**THE DATA**.
◆ ◆ ◆ ◆

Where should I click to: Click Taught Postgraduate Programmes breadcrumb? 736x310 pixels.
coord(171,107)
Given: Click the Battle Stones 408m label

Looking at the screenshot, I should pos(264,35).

◆ ◆ ◆ ◆

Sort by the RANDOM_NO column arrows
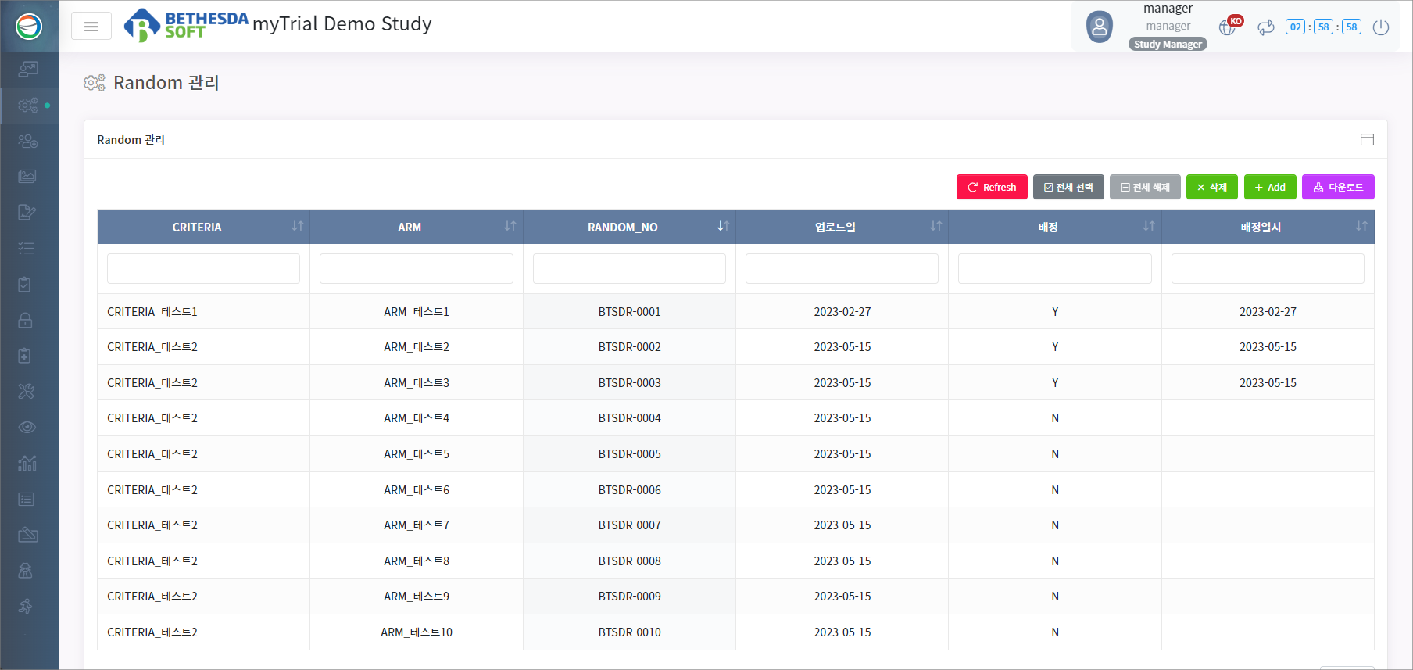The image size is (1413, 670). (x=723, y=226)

◆ ◆ ◆ ◆

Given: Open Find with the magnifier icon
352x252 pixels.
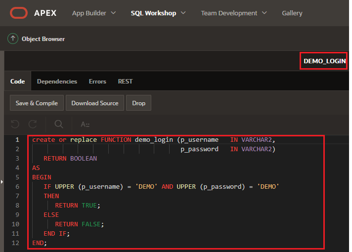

◆ ◆ ◆ ◆

**EXERCISE DESCRIPTION**. Could you transcribe the entries above word for word, from the line with "Given: Open Find with the magnifier icon" down to the line with "352x252 pixels.", keeping both?

**THE COMPLETED TASK**.
Given: Open Find with the magnifier icon
352x252 pixels.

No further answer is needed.